··· TEXT PROVIDED

Center Stage is helping students with their school work by way of a new tutoring program.The studio is open from 9 a.m. until 3 p.m. each weekday for students in 1st through sixth grades. They sit at opposite ends of six-foot-long tables, with a limit of eight students per classroom. Included in the daily schedule is a 45-minute dance or fitness class and “brain breaks” during which they listen to music, do yoga or go outdoors.

Dancers are required to do a prescreening and temperature check before they enter the building, and have to wear a mask at all times, save for getting a drink of water. They sanitize before entering one of the three classrooms, where ballet barres have been removed and six-foot squares mark the floor to help in maintaining social distancing. Class sizes have been reduced, and classes are shorter so the staff has time to sanitize between groups.

The studio also doesn’t allow parents in the building, but they can watch from their vehicles or at home after new cameras and televisions were installed this summer.

······

> TASK INSTRUCTIONS
**A.** Please write out the part of the Center Stage text that opens with "Center Stage is helping" and closes with "sanitize between groups.".
**B.** Name every activity the Center Stage text gives for students' "brain breaks."

··· MATERIAL PROVIDED

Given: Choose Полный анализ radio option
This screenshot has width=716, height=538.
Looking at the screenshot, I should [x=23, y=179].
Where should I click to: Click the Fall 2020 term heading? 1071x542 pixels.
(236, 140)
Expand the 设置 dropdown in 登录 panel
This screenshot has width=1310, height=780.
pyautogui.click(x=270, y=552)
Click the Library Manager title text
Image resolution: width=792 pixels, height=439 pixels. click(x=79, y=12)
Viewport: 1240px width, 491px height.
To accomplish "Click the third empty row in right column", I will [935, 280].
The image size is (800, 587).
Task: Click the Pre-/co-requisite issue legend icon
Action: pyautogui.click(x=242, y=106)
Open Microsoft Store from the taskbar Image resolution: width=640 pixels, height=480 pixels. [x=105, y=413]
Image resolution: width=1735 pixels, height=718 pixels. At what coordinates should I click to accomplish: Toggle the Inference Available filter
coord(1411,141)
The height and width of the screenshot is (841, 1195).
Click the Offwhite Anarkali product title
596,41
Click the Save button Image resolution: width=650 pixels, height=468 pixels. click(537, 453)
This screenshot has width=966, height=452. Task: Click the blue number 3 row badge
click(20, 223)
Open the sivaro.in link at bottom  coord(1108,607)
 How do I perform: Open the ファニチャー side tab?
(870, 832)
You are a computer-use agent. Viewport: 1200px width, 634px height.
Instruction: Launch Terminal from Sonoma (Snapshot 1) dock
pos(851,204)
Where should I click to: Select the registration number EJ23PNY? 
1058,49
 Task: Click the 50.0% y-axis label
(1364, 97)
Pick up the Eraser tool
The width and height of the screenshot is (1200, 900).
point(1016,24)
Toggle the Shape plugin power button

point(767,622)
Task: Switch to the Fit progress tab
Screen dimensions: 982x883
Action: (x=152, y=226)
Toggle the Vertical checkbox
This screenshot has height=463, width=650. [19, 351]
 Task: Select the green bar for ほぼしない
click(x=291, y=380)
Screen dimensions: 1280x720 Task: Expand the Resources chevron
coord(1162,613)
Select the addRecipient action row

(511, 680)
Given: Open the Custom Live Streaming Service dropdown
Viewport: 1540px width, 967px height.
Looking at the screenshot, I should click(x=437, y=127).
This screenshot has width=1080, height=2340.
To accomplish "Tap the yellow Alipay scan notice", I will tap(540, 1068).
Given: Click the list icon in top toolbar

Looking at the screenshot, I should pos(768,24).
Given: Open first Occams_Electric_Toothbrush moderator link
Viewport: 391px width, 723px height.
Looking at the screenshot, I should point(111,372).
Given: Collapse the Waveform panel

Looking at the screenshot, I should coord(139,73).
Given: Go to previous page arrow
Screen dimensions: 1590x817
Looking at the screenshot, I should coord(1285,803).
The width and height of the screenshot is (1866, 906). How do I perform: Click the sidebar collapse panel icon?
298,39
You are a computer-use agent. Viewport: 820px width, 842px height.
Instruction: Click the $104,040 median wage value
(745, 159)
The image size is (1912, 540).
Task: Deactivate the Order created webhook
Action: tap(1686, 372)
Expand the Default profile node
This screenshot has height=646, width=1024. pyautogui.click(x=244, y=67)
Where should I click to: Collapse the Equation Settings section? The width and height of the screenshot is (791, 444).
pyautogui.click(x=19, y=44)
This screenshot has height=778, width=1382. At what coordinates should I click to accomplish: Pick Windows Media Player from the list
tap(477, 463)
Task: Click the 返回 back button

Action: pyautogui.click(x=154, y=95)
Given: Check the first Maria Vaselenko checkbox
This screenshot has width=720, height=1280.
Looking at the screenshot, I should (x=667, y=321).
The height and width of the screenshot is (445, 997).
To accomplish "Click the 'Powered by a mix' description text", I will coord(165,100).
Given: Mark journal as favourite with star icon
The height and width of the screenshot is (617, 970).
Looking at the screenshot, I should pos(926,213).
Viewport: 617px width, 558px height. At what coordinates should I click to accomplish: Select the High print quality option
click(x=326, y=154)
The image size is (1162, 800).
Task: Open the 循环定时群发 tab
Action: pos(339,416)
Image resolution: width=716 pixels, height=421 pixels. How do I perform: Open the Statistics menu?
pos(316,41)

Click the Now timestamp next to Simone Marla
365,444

······

> ANSWERS FOR THE EXERCISE
**A.**
Center Stage is helping students with their school work by way of a new tutoring program.The studio is open from 9 a.m. until 3 p.m. each weekday for students in 1st through sixth grades. They sit at opposite ends of six-foot-long tables, with a limit of eight students per classroom. Included in the daily schedule is a 45-minute dance or fitness class and “brain breaks” during which they listen to music, do yoga or go outdoors.

Dancers are required to do a prescreening and temperature check before they enter the building, and have to wear a mask at all times, save for getting a drink of water. They sanitize before entering one of the three classrooms, where ballet barres have been removed and six-foot squares mark the floor to help in maintaining social distancing. Class sizes have been reduced, and classes are shorter so the staff has time to sanitize between groups.

**B.**
- Listen to music
- Do yoga
- Go outdoors